Pixel coordinate grounding data
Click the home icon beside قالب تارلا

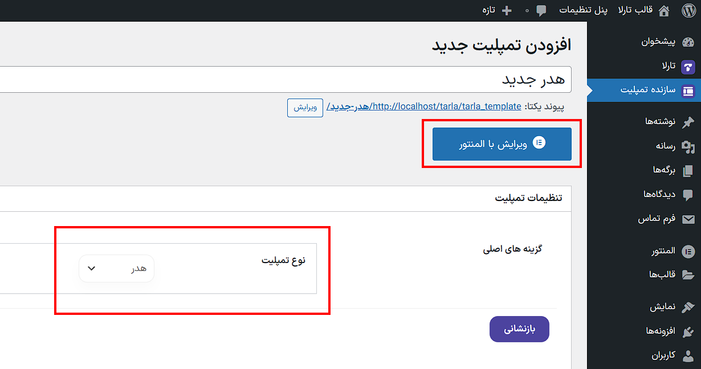(x=664, y=10)
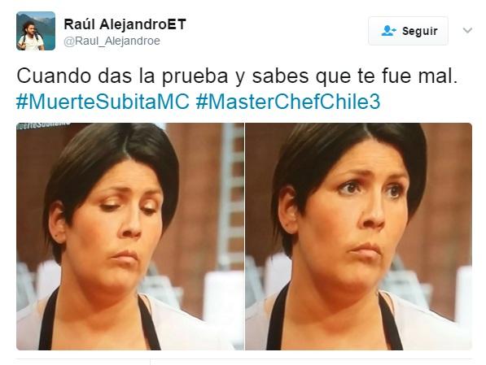The width and height of the screenshot is (486, 365).
Task: Click the bold ET suffix of the name
Action: pos(177,24)
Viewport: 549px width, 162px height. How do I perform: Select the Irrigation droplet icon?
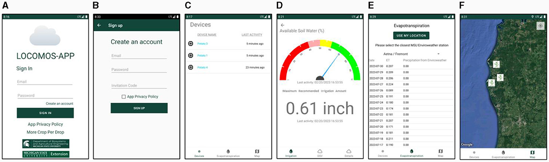pyautogui.click(x=291, y=152)
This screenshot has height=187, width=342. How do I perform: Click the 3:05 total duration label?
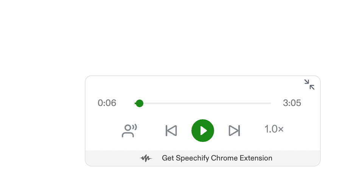click(x=292, y=103)
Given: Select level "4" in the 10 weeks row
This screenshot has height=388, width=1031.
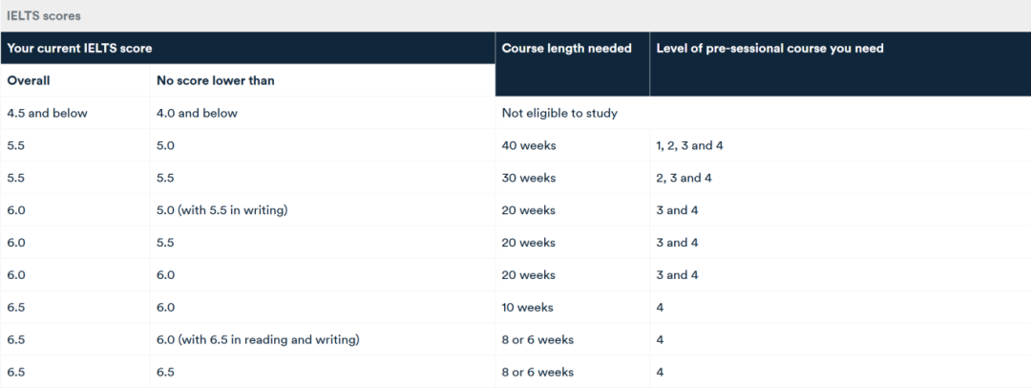Looking at the screenshot, I should pyautogui.click(x=661, y=308).
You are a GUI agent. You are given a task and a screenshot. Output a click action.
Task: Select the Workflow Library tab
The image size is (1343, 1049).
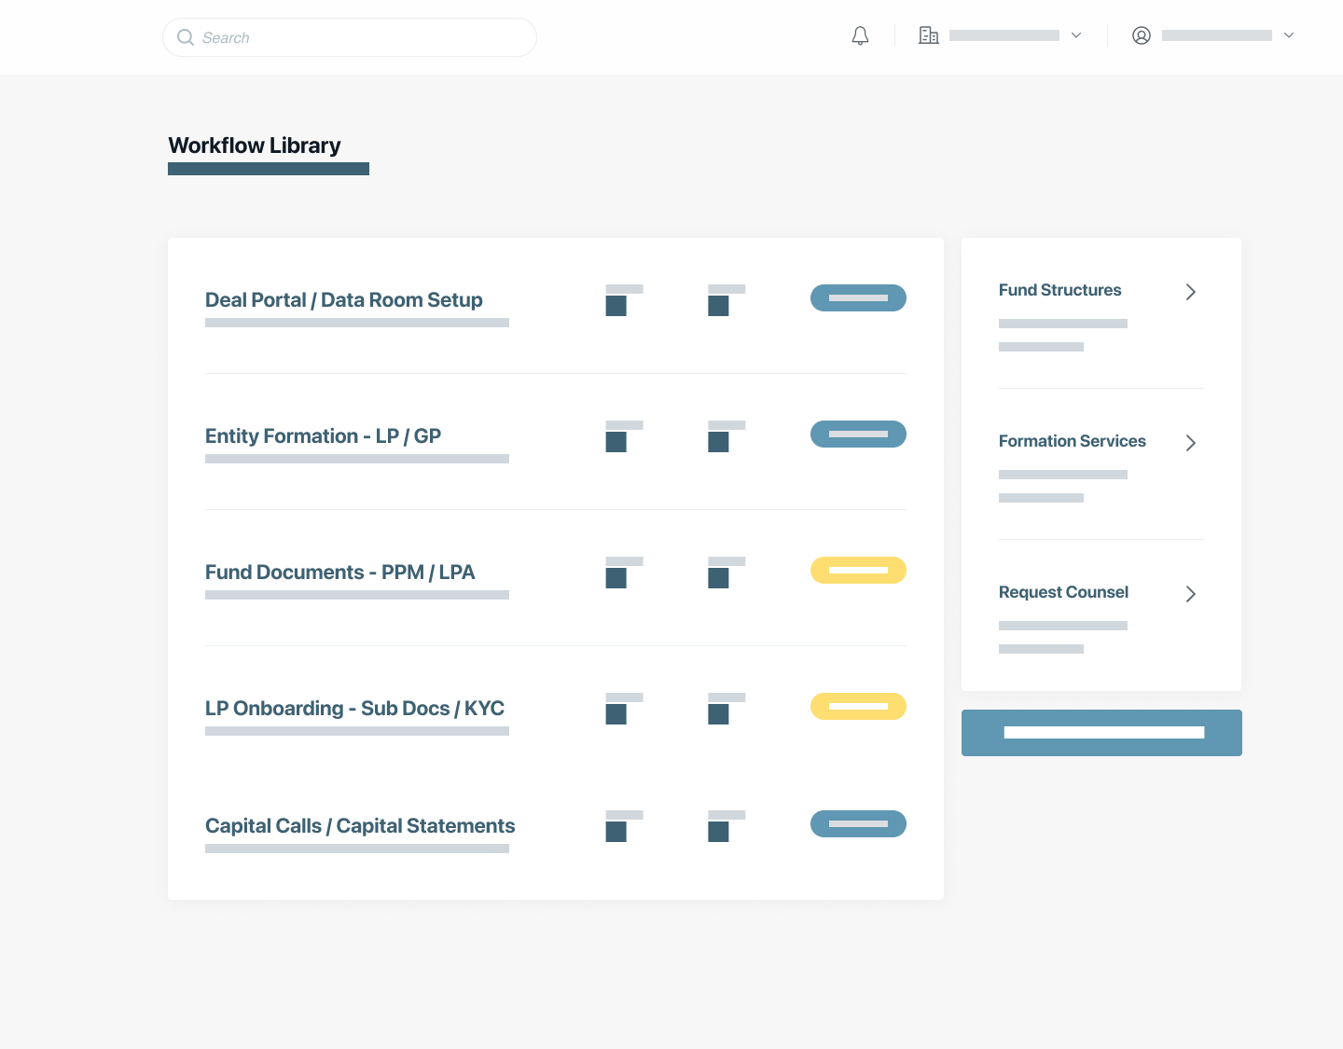[255, 146]
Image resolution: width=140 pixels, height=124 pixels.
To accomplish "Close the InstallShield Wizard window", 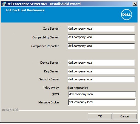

→ What you need to do: Reproduce exactly, and only, the lines that begin at the one containing "This screenshot has height=187, width=342." and end with the final line of the data, both included, while omitting every picture.

→ Task response:
This screenshot has height=187, width=342. How do I perform: Click the 3:05 total duration label?
click(x=292, y=103)
Given: Select level "4" in the 10 weeks row
This screenshot has height=388, width=1031.
Looking at the screenshot, I should pyautogui.click(x=661, y=308).
You are a GUI agent. You are given a task and a screenshot. Output a click action.
Task: Select the Workflow Library tab
The image size is (1343, 1049).
[255, 146]
Image resolution: width=140 pixels, height=124 pixels.
To accomplish "Close the InstallShield Wizard window", 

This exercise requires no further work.